> _Excerpted records_:
- - -
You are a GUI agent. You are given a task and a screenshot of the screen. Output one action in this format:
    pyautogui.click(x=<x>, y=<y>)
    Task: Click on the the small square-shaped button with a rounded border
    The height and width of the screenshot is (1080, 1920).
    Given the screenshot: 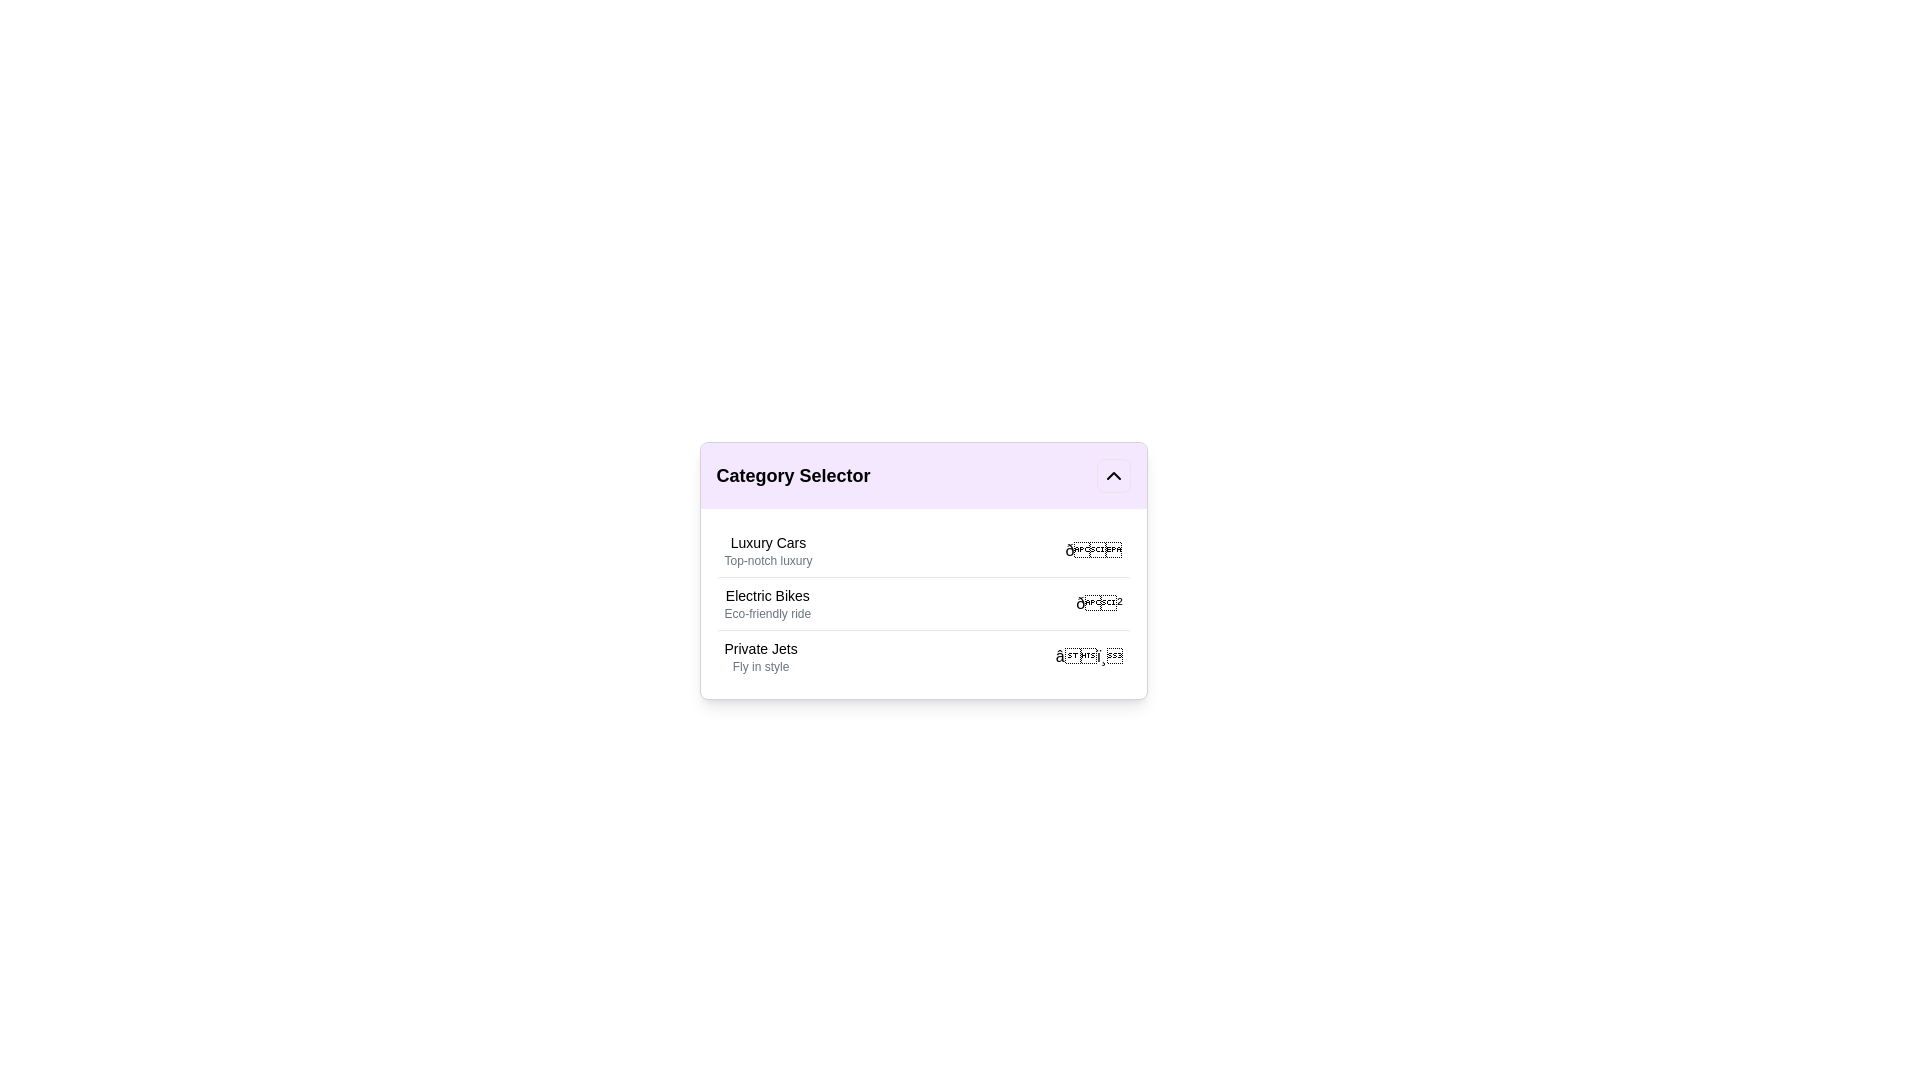 What is the action you would take?
    pyautogui.click(x=1112, y=475)
    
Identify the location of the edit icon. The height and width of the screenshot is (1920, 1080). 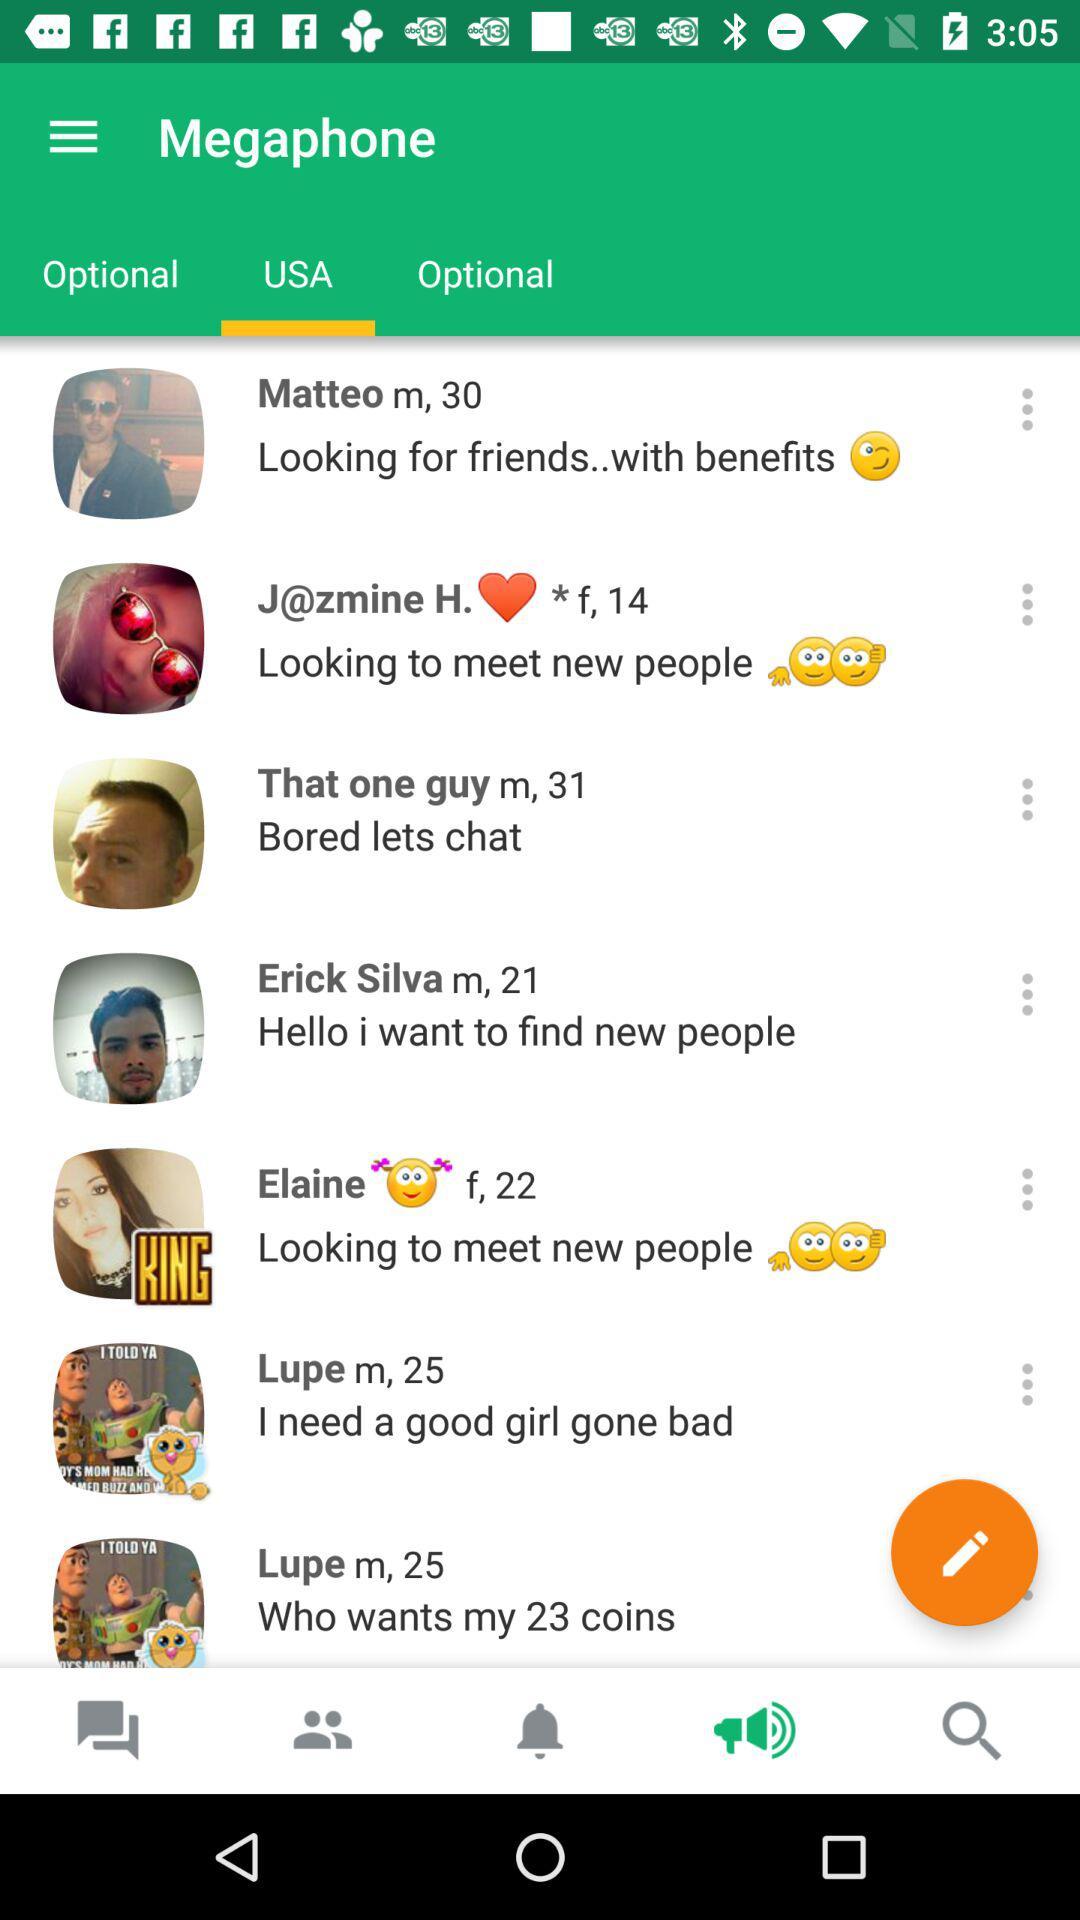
- - -
> _Written problem_:
Copy everything from the beginning of the data down to the line containing "The height and width of the screenshot is (1080, 1920).", including that line, reproducing each line verbatim.

> _Response to the exercise_:
You are a GUI agent. You are given a task and a screenshot of the screen. Output one action in this format:
    pyautogui.click(x=<x>, y=<y>)
    Task: Click on the the small square-shaped button with a rounded border
    The height and width of the screenshot is (1080, 1920).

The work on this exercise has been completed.